As the ball con­tin­ued to re­ver­ber­ate around a packed Manch­ester Arena, Usyk re­clined back into his cor­ner like a man sink­ing into an arm­chair, cigar in one hand and whiskey on the rocks in the other. Bellew mean­while stag­gered to his cor­ner and the writ­ing was on the wall. He re­turned for the eighth only to walk onto that crush­ing left, and the war was over.

“I thought he won the first three rounds but he was start­ing to fade a lit­tle,” was Hearn’s verdict. “He's given ab­so­lutely ev­ery­thing to this sport, and I'm so pleased that peo­ple got to see the real Bellew. We are so proud of him. He can leave the sport know­ing that he fought the very best.”

As the lights went up in the Manch­ester Arena the cur­tain came down on Bellew’s ca­reer. His is the story of hard work and good for­tune, a Com­mon­wealth, Euro­pean and Bri­tish cham­pion whose ca­reer ap­peared to be wind­ing down in 2015 be­fore four thrilling fights in three years el­e­vated him to a spe­cial place in the na­tion’s af­fec­tions.

He is now free to fi­nally va­cate this most dan­ger­ous of stages and de­vote him­self to what comes next. He has his rep­u­ta­tion, his health and his mil­lions. And so while this may have fallen short of the fairy­tale end­ing the well lubri­cated Manch­ester masses roared for, per­haps it wasn’t quite so far off af­ter all.

Ear­lier in the night, Anthony Crolla was tough enough to grind out a vic­tory over the un­gainly and awk­ward Daud Yor­dan, but drew the line at pub­licly call­ing out Usyk’s equally freak­ish com­pa­triot, the great Lo­machenko. “I’m never go­ing to be dis­re­spect­ful enough to call him out,” said Crolla. “But I would love to have that fight.
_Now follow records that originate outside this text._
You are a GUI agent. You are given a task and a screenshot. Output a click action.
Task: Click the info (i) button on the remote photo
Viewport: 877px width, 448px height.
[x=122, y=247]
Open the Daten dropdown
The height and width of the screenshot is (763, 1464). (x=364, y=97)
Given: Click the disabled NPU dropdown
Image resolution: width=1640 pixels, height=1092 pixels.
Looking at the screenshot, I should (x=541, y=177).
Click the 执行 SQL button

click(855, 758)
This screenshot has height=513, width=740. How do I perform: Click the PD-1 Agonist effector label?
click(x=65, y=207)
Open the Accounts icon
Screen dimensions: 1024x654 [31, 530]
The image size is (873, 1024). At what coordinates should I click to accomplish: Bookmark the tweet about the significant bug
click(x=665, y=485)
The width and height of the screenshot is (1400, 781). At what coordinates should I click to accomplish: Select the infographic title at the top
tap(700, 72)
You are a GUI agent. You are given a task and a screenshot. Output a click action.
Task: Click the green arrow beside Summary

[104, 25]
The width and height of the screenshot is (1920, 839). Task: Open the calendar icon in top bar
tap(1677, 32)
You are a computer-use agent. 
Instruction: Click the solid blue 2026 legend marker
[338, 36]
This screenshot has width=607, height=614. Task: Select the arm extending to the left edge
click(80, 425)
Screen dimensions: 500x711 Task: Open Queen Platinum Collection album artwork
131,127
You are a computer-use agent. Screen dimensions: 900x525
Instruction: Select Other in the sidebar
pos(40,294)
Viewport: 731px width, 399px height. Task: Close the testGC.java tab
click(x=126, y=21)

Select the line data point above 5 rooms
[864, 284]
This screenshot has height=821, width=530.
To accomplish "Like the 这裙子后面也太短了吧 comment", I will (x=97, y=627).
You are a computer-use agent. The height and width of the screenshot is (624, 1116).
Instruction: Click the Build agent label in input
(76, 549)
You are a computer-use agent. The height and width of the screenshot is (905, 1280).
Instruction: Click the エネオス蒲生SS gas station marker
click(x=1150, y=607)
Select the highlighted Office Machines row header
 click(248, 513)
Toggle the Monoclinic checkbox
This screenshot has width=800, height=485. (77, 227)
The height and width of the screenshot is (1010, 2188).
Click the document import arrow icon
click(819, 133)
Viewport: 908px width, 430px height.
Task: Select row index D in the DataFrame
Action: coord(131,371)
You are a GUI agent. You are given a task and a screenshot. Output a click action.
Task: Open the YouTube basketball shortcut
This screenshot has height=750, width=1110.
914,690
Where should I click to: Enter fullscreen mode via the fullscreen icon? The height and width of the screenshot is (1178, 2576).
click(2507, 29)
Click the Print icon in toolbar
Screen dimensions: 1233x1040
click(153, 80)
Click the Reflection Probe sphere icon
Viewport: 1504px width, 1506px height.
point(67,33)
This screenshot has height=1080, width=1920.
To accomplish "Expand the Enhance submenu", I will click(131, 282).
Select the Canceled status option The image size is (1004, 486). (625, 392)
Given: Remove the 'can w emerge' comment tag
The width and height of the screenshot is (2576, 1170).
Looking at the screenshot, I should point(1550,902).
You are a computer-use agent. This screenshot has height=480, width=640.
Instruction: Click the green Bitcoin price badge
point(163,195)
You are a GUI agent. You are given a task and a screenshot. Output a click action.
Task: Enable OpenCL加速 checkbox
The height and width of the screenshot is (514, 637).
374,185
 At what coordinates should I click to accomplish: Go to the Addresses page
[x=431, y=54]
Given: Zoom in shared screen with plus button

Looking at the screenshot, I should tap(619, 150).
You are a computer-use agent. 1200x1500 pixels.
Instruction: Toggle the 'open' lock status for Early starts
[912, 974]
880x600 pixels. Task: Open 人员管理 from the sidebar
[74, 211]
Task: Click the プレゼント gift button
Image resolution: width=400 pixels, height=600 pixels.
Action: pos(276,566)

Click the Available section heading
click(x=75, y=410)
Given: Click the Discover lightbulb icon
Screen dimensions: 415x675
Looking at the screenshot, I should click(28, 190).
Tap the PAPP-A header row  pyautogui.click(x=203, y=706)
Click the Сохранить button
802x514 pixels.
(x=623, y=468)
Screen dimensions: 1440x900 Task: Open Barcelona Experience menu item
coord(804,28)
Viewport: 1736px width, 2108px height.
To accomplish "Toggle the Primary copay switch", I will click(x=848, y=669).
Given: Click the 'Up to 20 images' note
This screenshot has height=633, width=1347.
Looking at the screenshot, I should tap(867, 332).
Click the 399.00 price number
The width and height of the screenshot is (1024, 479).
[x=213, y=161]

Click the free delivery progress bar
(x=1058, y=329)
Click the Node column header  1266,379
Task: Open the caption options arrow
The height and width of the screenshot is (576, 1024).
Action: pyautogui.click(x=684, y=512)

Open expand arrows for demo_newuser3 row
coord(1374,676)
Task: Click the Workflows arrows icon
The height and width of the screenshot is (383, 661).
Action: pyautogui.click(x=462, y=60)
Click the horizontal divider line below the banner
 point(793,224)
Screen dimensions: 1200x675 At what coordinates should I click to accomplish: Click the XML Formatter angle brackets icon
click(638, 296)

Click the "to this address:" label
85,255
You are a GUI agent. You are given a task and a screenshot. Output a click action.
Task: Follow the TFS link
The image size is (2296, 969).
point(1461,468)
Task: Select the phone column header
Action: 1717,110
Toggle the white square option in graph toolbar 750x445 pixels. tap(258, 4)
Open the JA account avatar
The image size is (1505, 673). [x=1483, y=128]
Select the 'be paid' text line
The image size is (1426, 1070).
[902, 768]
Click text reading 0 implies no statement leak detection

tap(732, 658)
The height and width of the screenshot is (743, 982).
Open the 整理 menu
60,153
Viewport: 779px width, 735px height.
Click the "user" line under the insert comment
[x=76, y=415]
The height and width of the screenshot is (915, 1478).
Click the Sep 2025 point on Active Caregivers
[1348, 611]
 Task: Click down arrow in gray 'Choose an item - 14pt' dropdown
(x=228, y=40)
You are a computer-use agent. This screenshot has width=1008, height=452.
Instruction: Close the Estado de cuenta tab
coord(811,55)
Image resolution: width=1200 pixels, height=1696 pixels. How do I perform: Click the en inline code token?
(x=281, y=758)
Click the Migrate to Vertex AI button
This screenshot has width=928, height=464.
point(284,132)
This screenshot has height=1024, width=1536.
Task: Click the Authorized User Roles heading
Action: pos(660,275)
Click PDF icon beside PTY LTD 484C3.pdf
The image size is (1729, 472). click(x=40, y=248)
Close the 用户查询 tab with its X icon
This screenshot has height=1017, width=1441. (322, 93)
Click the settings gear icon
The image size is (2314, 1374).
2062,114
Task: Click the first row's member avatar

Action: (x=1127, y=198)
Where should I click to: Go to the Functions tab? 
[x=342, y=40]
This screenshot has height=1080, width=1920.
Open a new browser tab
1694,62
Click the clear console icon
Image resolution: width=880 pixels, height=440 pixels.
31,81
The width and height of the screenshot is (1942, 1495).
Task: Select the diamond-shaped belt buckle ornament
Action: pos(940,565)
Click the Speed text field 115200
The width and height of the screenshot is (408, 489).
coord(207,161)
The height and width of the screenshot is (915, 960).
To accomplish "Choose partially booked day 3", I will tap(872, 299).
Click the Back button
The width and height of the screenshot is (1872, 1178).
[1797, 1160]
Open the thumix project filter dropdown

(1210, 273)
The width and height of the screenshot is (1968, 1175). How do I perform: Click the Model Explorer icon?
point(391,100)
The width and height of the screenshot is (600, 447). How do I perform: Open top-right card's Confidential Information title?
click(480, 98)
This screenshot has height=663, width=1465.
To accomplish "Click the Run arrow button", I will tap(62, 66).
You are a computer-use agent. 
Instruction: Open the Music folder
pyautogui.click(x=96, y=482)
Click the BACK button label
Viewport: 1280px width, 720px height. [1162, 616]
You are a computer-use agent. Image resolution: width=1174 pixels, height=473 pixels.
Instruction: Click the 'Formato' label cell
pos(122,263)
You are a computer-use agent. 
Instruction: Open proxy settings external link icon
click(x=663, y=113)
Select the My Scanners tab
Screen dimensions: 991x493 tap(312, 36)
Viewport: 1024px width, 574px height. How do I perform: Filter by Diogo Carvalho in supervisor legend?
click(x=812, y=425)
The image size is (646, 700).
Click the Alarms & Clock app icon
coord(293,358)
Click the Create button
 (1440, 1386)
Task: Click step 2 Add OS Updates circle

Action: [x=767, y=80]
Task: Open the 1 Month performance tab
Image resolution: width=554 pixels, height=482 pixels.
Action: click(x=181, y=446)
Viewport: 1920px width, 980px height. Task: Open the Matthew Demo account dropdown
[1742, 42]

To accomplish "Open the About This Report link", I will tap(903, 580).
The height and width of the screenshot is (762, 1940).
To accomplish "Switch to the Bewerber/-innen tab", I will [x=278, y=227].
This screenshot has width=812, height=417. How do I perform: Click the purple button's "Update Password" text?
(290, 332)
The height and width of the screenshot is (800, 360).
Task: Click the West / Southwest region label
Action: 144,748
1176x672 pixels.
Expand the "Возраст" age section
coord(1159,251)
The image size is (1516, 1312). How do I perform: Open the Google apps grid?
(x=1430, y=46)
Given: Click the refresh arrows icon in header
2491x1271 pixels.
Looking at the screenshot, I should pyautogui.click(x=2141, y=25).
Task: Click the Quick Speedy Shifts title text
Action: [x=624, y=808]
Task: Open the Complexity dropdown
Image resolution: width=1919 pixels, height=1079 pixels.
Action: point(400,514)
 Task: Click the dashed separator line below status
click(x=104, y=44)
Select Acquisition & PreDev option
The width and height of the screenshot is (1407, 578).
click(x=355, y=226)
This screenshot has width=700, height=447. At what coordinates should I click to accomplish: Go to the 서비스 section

And this is my home­town and a very spe­cial arena to me.”

Knock­out of the night mean­while went to Scot­land’s three-weight world cham­pion Ricky Burns, whose stiff right hand sent do­mes­tic ri­val Scotty Car­dle top­pling over in a sick­en­ingly lurch­ing fash­ion. “I'm al­ways wait­ing on the phone call and I hope there are still big fights for me,” Burns in­sisted. There were also wins for do­mes­tic favourites Dave Allen and the ever im­pres­sive Josh Kelly. The wel­ter­weight will re­turn next month with a fight against for­mer world cham­pion David Avanesyan.